Gariban Adam İle Kambur Felek (Aydın Masalı)

Gariban Adam İle Kambur Felek (Aydın Masalı)

Gariban bir adam vardır. Bu Adam, maddi durumunun çok kötü oluşundan feleği sorumlu tutar. Kendi kendisine:

— Şu feleği bir elime geçirsem, bu fakirliğimin hesabını soracağım. demiş.

Bu şekilde düşünürken, feleği aramaya çıkmış. Orayı burayı dolaşırken; birisi demiş ki:

— Senin aradığın felek çok büyük bir şehirde, falan semtte.

Bunu duyan Gariban Adam, o kişinin dediği şehre gitmiş. Orada kambur birisi kahvecilik yapıyormuş. Berbere çay götürüyormuş. O sırada Gariban Adam da ordan geçerken, birisi:

— Kambur Felek, bana da bir çay yap. demiş. Bunu duyan Gariban Adam, çaycıya:

— Sen misin, Kambur Felek? diye sormuş. Kambur Felek:

— Benim. deyince, Gariban Adam başlar kahveciyi dövmeye. Bunun üzerine halk toplanır. Neden kavga ettiklerini sorar. Gariban Adam başlar durumunu etraftakilere anlatmaya. Bunun üzerine görgülü̈, bilgili birisi Gariban Adam’a:

— Senin aradığın Kambur Felek bu değil. Aradığın Kambur Felek denizin ortasında bir adada yaşıyor. Orda bir çarkı var. Onu çeviriyor, herkesin nasibini dağıtıyor. demiş.

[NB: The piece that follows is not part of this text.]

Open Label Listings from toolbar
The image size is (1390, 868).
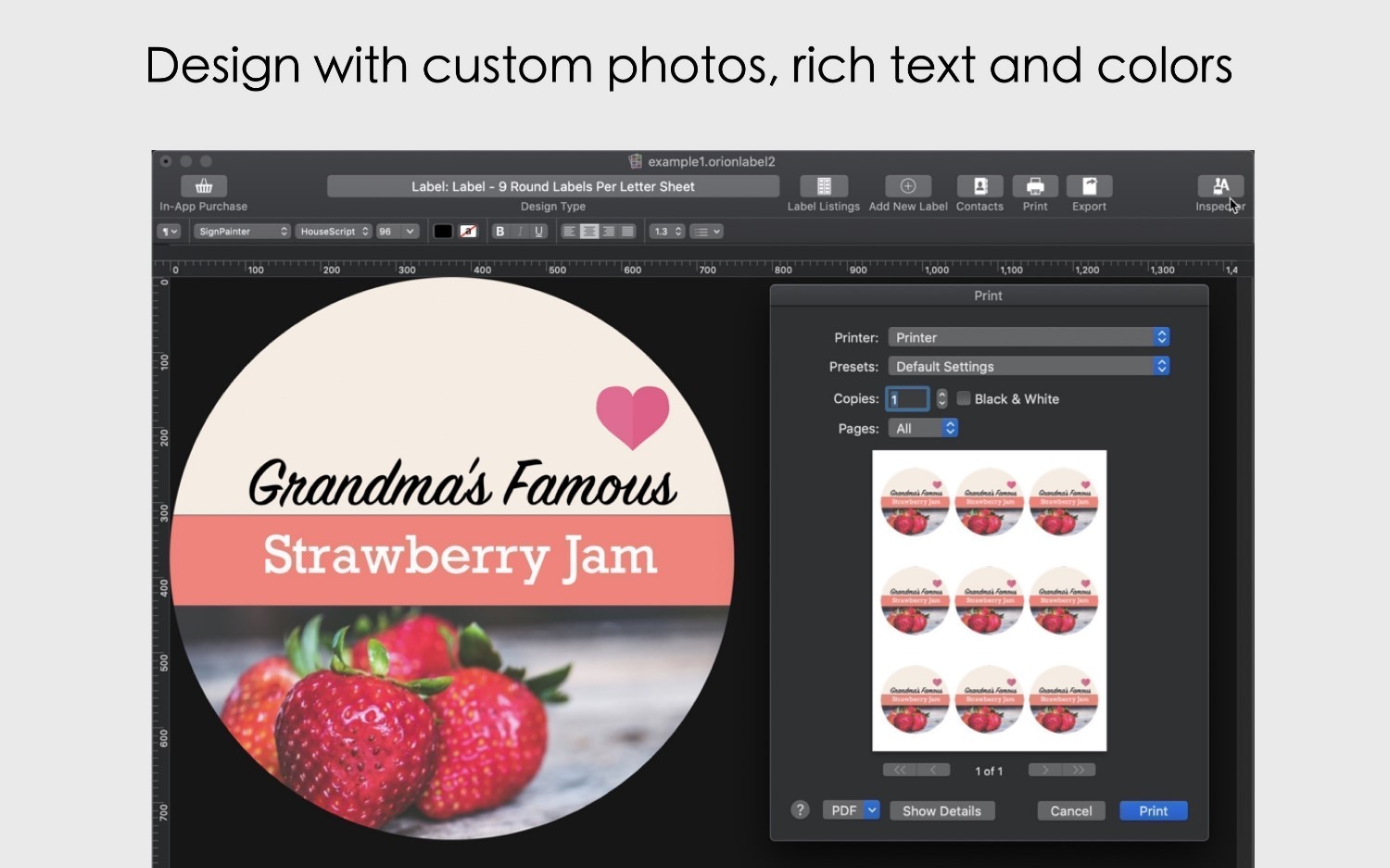824,186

Bunun üzerine Gariban Adam oradan ayrılıyor. Adada Kambur Felek’i bulmaya gidiyor. Yolda giderken bir aslana denk geliyor. Aslana durumunu anlatıyor. Aslan’da:

— Benim de kemiklerim sayılıyor açlıktan, benim durumumu da sorar mısın? diye rica ediyor.

Aslandan ayrıldıktan sonra yoluna devam eden Gariban Adam, yolda susar. Bir eve seslenip, evden su ister. Ev sahibiyle konuşup, ona durumunu anlatmış. Ev sahibi:

— Bizim durumumuz da ne olacak diye sorar mısın? diyor Gariban Adam’a.

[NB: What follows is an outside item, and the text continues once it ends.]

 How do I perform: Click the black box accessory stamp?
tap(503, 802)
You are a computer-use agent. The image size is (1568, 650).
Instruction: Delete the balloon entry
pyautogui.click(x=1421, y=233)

Oradan ayrılan Gariban Adam, bir deniz kenarına varmış. Karşıda Kambur Felek’in yaşadığı ada görünüyormuş. Gariban Adam karşıya nasıl geçeceğini düşünüyormuş. O sırada bir yunus balığı gelmiş.

— Nereye bakıyorsun? diye sormuş. Gariban Adam:

— Adaya geçeceğim ama nasıl geçeceğimi bilemiyorum. demiş. Gariban adam, adaya neden geçeceğini soran yunus balığına durumunu anlatmış. Yunus balığı:

— Ben seni geçiririm adaya ama benim durumumu da sorarsan, demiş. Bunu kabul eden Gariban Adam’ı yunus balığı sırtına alıp karşıya geçirmiş.

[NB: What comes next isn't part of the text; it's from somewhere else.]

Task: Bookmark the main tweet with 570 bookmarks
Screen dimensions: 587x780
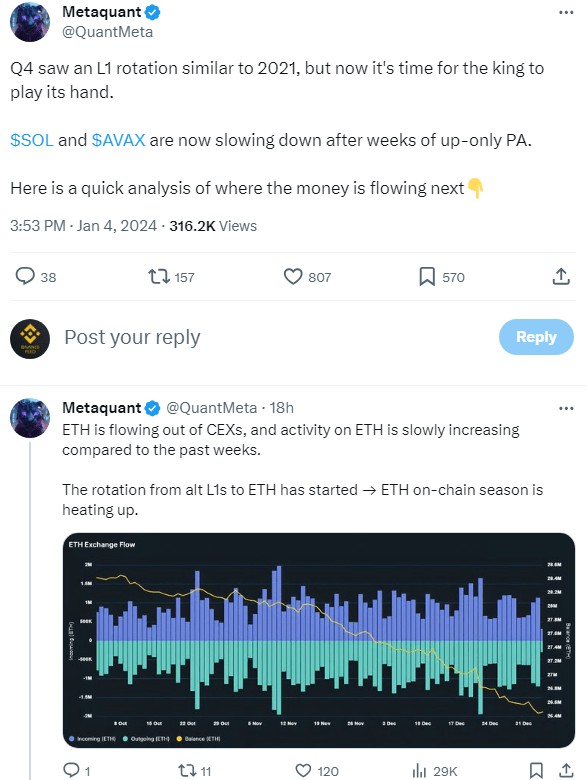Action: [x=427, y=277]
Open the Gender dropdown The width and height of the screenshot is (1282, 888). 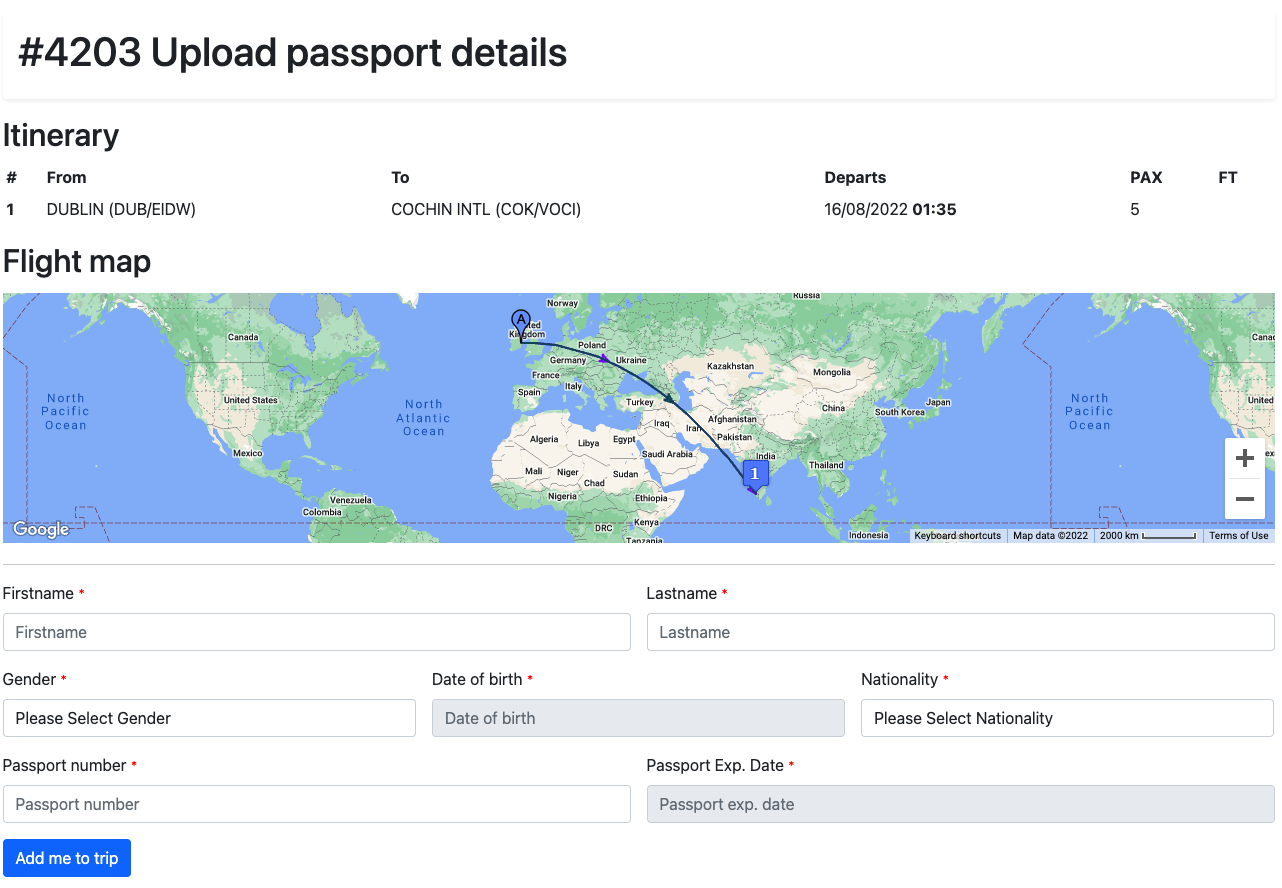[209, 718]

Adaya gelen Gariban Adam, Kambur Felek’i görmüş. Bir de bakmış ki etrafında dünyada yaşayan herkesin kimliği varmış. Kambur Felek’in de önünde bir çark varmış. Durmadan çarkı çeviriyormuş. Bunu üzerine Gariban Adam, Kambur Felek’e:

— Sen bu çarkı çeviriyorsun ama, bize hep boş çeviriyorsun, demiş. Kambur Felek:

— Önce sen şuradan kendi kimliği bul bakayım demiş. Gariban Adam o koca yığını karıştıra karıştıra kendi kimliğini buluyor. Ama kimliğinin bir kısmı fare bir kısmını yemiş. Kimliğini alıp Kambur Felek’e:

— İste bak benim kimliğim, diyor.

Kambur Felek kimliğe bir bakmış.

— Hıı, tamam, kısmetin bundan sonra çok yüksek, sen çok zengin olacaksın, diyor. İstediği cevabı alan Gariban Adam; aslan, yaşlı ev sahibi ve yunus balığının durumlarını sormuş. Kambur Felek:

— Yunus balığının öndeki iki dişi çok büyük olduğundan yiyemiyor. O dişleri kırarsan yemek yiyeceğini; yaşlı ev sahibinin bahçesinde bir ağaç olduğunu onun dibinde bir küp altın olduğunu onu çıkarıp rahata kavuşacağını; aslanın da denk geleceği bir avanağı yiyip tekrar eski gücüne kavuşacağını, söylemiş.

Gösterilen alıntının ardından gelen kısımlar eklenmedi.